Managing Uncertainty

“Tell me what you’re confident about and what you’re uncertain about.”

AI presents everything with equal confidence. The well-understood parts and the educated guesses look the same. This phrase forces calibration. You know where to scrutinize.

“If this requires information you don’t have, tell me what you need.”

Sometimes AI doesn’t have enough context to do good work. But it tries anyway. This phrase gives it an exit. “I need to see the database schema” is more useful than a wrong guess about the schema.

Iteration

“What’s the simplest version of this that would work?”

AI tends toward complete solutions. Sometimes you want an MVP. This phrase resets expectations toward minimal viable.

“Don’t try to do everything at once. Let’s start with X.”

For big features, break the work into steps. This phrase sets the scope for iteration one.
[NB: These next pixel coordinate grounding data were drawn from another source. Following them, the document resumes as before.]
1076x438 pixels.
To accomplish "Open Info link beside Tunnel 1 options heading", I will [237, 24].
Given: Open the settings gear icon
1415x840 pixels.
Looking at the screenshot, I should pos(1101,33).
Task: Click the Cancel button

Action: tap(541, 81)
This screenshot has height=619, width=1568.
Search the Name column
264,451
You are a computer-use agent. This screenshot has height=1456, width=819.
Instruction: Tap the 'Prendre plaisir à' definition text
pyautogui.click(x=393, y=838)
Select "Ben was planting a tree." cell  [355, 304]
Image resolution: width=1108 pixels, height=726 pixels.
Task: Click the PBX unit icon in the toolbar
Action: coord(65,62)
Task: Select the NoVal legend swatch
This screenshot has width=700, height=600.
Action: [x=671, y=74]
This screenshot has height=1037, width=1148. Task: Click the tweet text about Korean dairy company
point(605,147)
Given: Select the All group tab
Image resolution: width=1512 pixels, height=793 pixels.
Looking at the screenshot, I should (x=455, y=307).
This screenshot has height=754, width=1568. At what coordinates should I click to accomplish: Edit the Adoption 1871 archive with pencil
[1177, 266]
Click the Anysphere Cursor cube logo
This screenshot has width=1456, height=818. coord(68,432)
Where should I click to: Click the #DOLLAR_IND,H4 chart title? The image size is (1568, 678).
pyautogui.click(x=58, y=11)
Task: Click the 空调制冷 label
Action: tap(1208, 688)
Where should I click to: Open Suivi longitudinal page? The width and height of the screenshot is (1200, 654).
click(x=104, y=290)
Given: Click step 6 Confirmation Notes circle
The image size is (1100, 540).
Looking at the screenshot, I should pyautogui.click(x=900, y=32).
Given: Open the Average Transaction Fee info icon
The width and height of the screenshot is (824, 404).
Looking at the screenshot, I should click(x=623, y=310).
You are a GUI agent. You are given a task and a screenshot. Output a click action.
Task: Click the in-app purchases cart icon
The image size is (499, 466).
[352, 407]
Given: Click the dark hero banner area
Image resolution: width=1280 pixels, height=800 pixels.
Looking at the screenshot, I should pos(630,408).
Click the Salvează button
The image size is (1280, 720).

You’ll build up, not debug down.

Using Prompt Boosters

You don’t need all of these in every prompt. Pick the ones that fit your situation.

Starting a complex feature? Use “Tell me your plan” and “What assumptions are you making?”

Need a surgical fix? Use “Make the minimal change” and “Only modify the files I mention.”

Worried about edge cases? Use “What could go wrong?” and “What am I not thinking about?”

The five-part structure gets AI the information it needs. Prompt boosters shape how it uses that information.

Why This Works

The five-part pattern works because it eliminates ambiguity.

Every time AI asks a clarifying question, that’s something your prompt didn’t specify. The five-part pattern anticipates those questions and answers them upfront.

Context tells AI where it’s working. Intent tells AI why. Constraints tell AI the boundaries. Examples show AI the patterns. Verification tells AI what success looks like.

Cover all five, and AI has everything it needs.

Tomorrow

You have a prompting pattern. But some features are too big for a single prompt. AI loses context. Hallucinates details. Produces code that’s impossible to test.

Tomorrow I’ll show you how to break complex features into phases. How to ship working code incrementally instead of hoping one giant prompt produces a working result.

Small prompts. Frequent verification. Better code.

Try This Today

Take a feature you need to build and write a prompt using the five-part pattern.

Context: What does AI need to know about your project?
Intent: Why does this feature exist? What problem does it solve?
Constraints: What are the boundaries? What can’t change?
Examples: What existing code should AI follow?
Verification: How will you know it works?

Don’t implement yet. Just write the prompt. See how much clearer your requirements become when you structure them this way.

Then notice how many fewer follow-up questions AI asks.